PROBLEM TO SOLVE: An exact copy of the records below is required, and it must contain no pictures.

[Stored data entries]
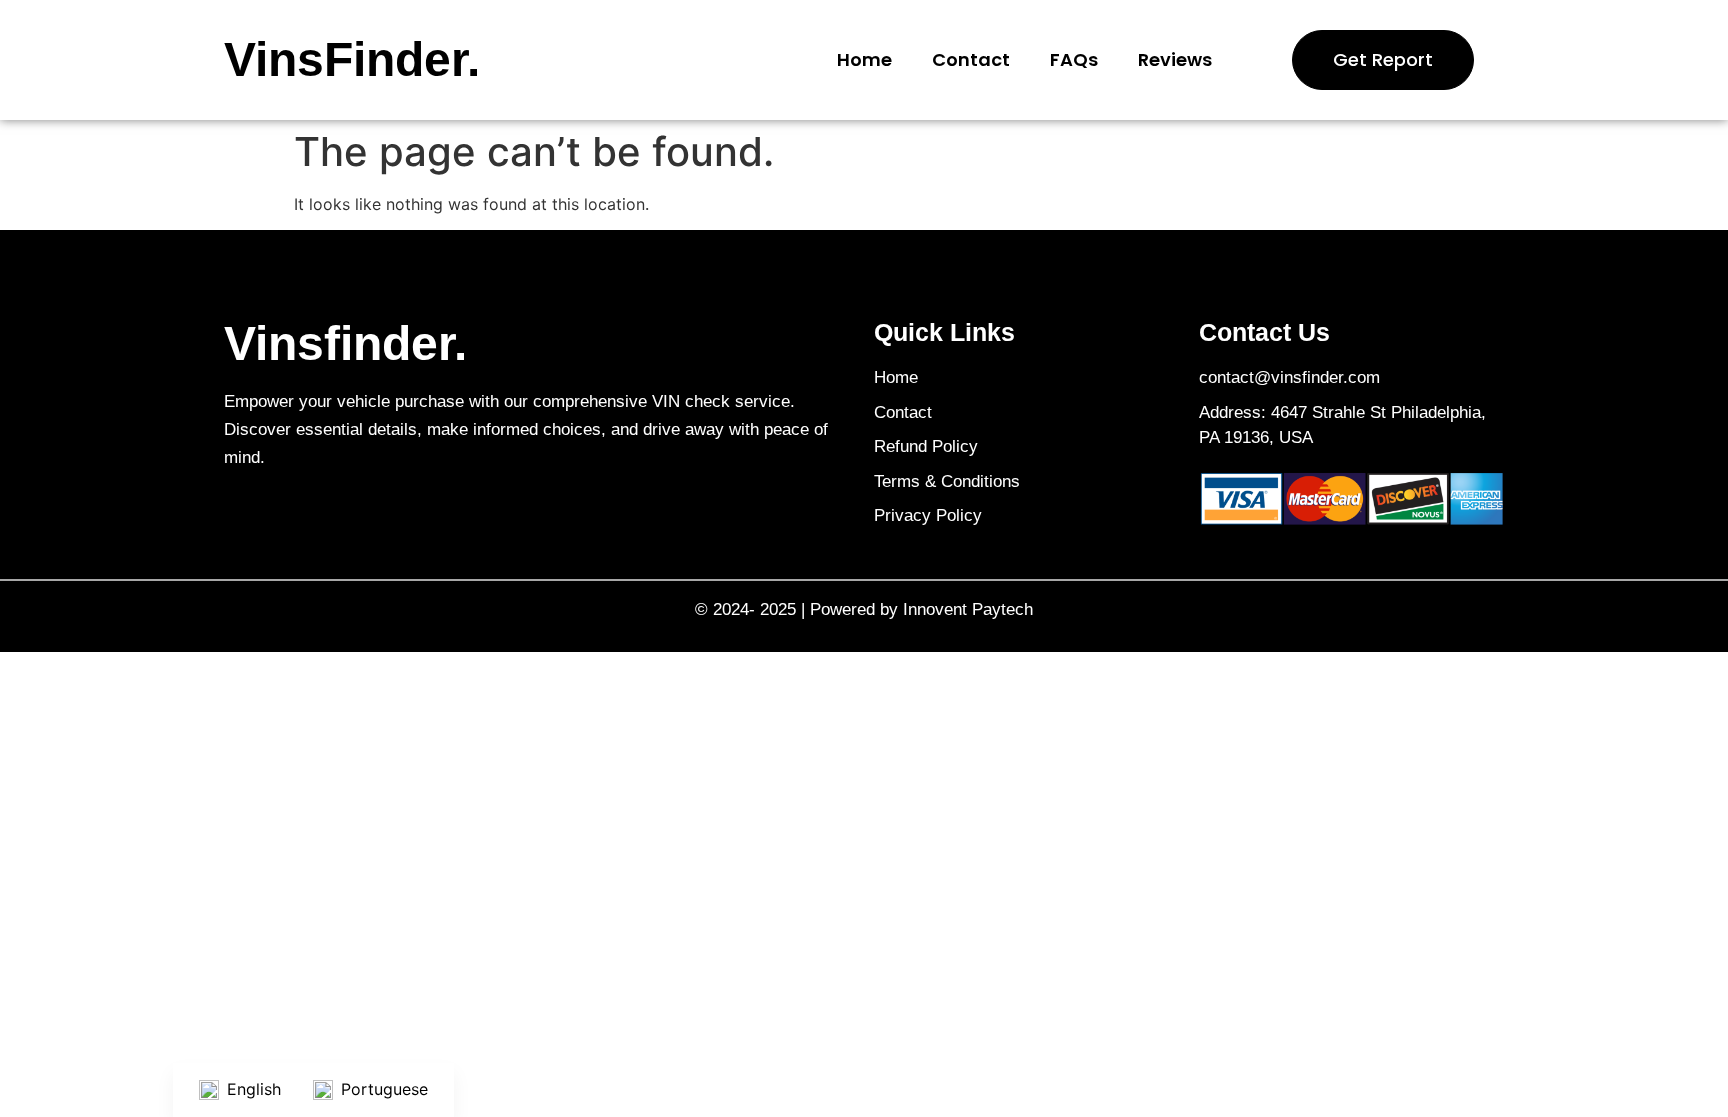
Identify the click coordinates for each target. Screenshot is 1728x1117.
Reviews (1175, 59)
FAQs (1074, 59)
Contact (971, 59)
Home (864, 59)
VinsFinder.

SOLUTION FOR THIS PROBLEM:
Identify the click coordinates for each target. Screenshot is 1728x1117.
Reviews (1175, 59)
FAQs (1074, 59)
Contact (971, 59)
Home (864, 59)
VinsFinder.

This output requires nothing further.